(GIVEN RECORDS Opens)

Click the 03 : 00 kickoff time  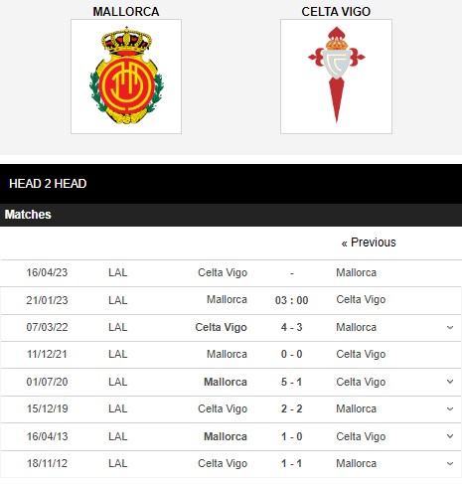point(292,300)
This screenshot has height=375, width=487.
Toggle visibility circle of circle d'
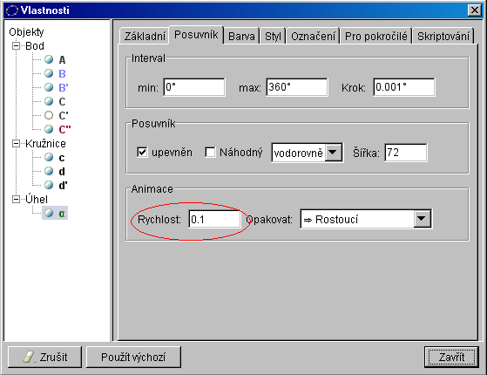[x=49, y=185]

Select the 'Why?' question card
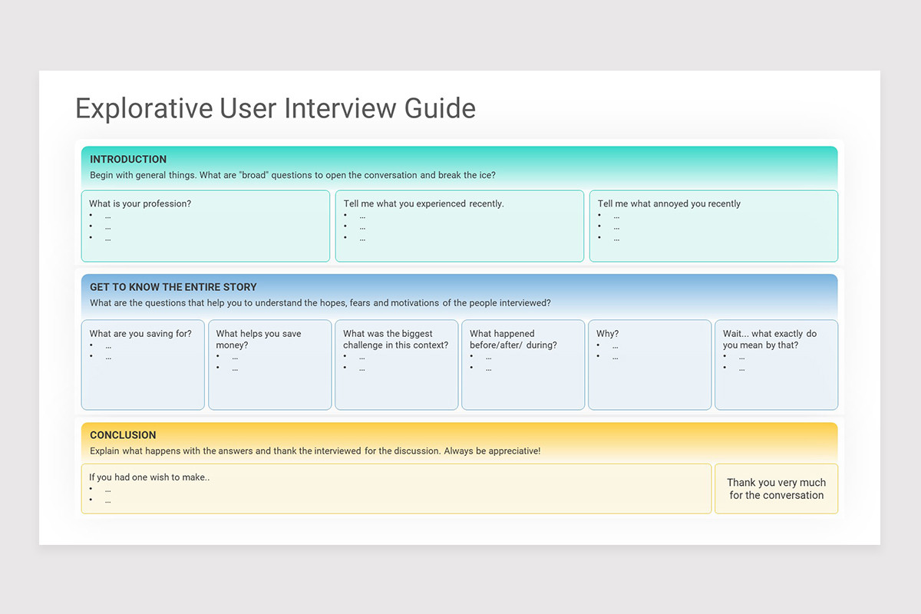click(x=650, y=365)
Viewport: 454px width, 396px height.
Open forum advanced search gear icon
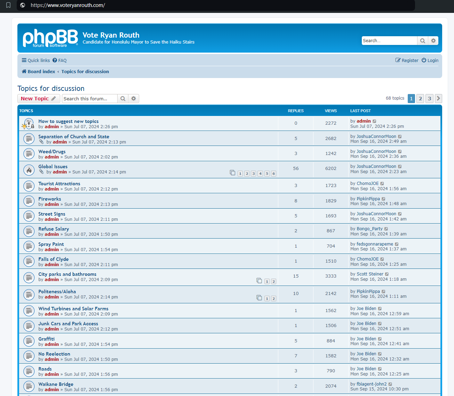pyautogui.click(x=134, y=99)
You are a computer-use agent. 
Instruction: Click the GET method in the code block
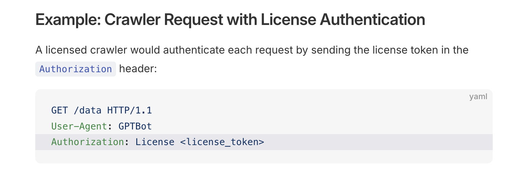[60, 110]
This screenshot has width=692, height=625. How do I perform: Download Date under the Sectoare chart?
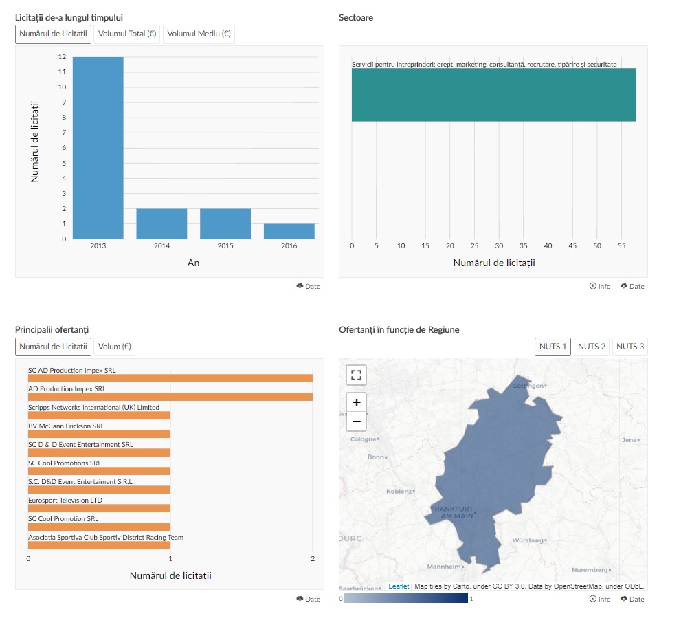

(GIVEN RECORDS Closes)

• _TASK PROMPT_
I would like you to retype exactly the lines running from the one containing "This screenshot has height=375, width=487." to the last line of the entries, both included, leaving all pictures out.

• _EXERCISE OUTPUT_
This screenshot has height=375, width=487.
Toggle visibility circle of circle d'
[x=49, y=185]

Select the 'Why?' question card
click(x=650, y=365)
Viewport: 454px width, 396px height.
Open forum advanced search gear icon
pyautogui.click(x=134, y=99)
You are a computer-use agent. 
Instruction: Click the GET method in the code block
[60, 110]
This screenshot has width=692, height=625. How do I perform: Download Date under the Sectoare chart?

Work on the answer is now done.